The study randomly assigned 75 healthy, right-handed volunteers (38 men; mean age, 27±6 years) who had never had meditative experience to 20 minutes of mindfulness meditation, placebo conditioning, sham mindfulness meditation or book-listening control intervention for four days. The volunteers were injected with naloxone to block the effects of opioids. A thermal probe of 49 C (120.2 F) was applied to the right calf. Participants could escape the stimuli by lifting their arms. None suffered tissue damage.



The study found that:

mindfulness meditation reduced pain intensity (P=0.032) and pain unpleasantness (P<0.001) ratings more than placebo analgesia; and
mindfulness meditation reduced pain intensity (P=0.030) and pain unpleasantness (P<0.043) ratings more than sham mindfulness meditation.
“Mindfulness-meditation pain relief was associated with greater activation in brain regions associated with the cognitive modulation of pain, including the orbitofrontal, subgenual anterior cingulate and anterior insular cortex,” the study found. “In contrast, placebo analgesia was associated with activation of the dorsolateral prefrontal cortex and deactivation of sensory process regions (secondary somatosensory cortex).”

The study also found that sham mindfulness meditation–induced analgesia was not correlated with significant neural activity, but rather by greater reductions in respiration rate.

The present findings demonstrate that mindfulness meditation is superior in producing pain relief compared with other cognitive training regimens in which nonjudgmental reappraisal is not an integral part of the mental training (the sham mindfulness meditation–relaxation response). The researchers postulated that a broader appreciation of these differences is an integral step in fostering the validity of mindfulness meditation as an adjunct therapy for mitigating pain and resultant suffering.



Building on Previous Work

The Wake Forest researchers had discovered that mindfulness meditation bypasses the endogenous opioid system to reduce pain (J Neurosci 2016;36:3391-3397).

People who have developed resistance to opioids may have an alternate route to pain relief, Dr.
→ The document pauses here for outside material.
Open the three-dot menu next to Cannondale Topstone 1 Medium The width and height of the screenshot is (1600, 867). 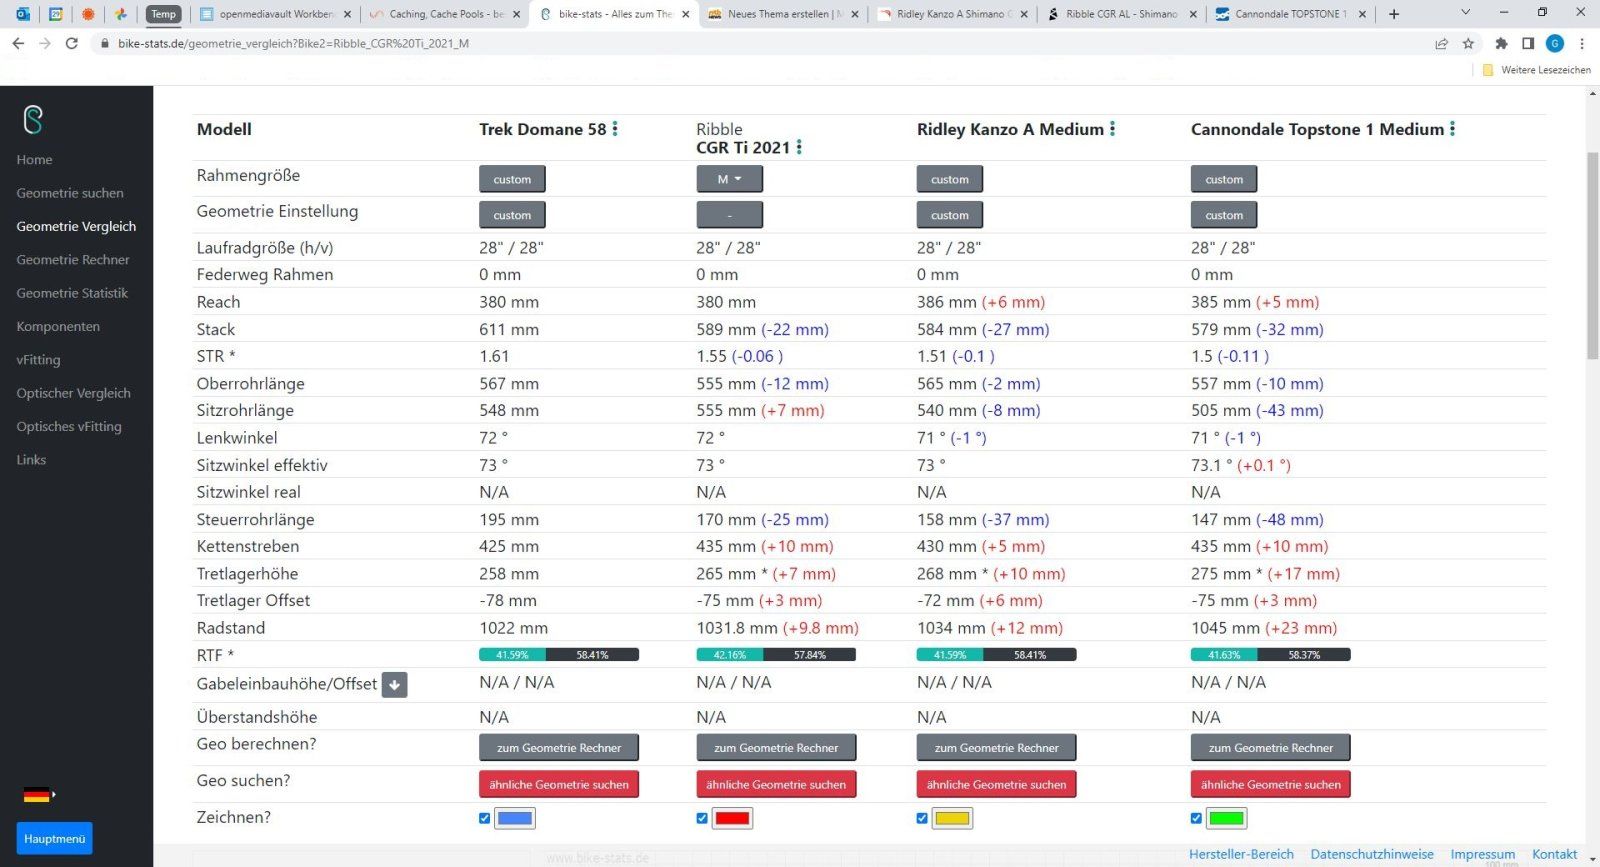(x=1452, y=129)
Zeidan said. He said he and his fellow researchers are “cautiously optimistic” about the potential of mindfulness meditation to address the opioid epidemic, noting that the study was published the same day the Centers for Disease Control and Prevention (CDC) issued new guidelines for physicians to be more cautious in prescribing opioids.

The CDC, Dr. Zeidan said, “really put an emphasis on developing non–opiate-based pain therapies, and here we have a behavioral intervention that can reliably attenuate acute experimental and chronic pain. Mindfulness meditation has a lot more credibility as an adjunct pain therapy.”

“This study provides evidence for the existence of a nonopioid process in the brain to reduce pain through mindfulness meditation,” said Josephine Briggs, MD, director of the National Institutes of Health’s National Center for Complementary and Integrative Health (NCCIH). “Future studies that work to uncover the biochemical pathways of such a nonopioid process could provide us with a new set of molecular targets for pain management and potentially optimize the analgesic effect of mindfulness meditation.”

Mindfulness is nonjudgmental awareness of the present moment. This construct can be developed through the practice of mindfulness-based meditation. There are good, free guided meditations here: http://marc.ucla.edu/?body.cfm?id=22.

This work was funded by the NCCIH and the Mind and Life Institute.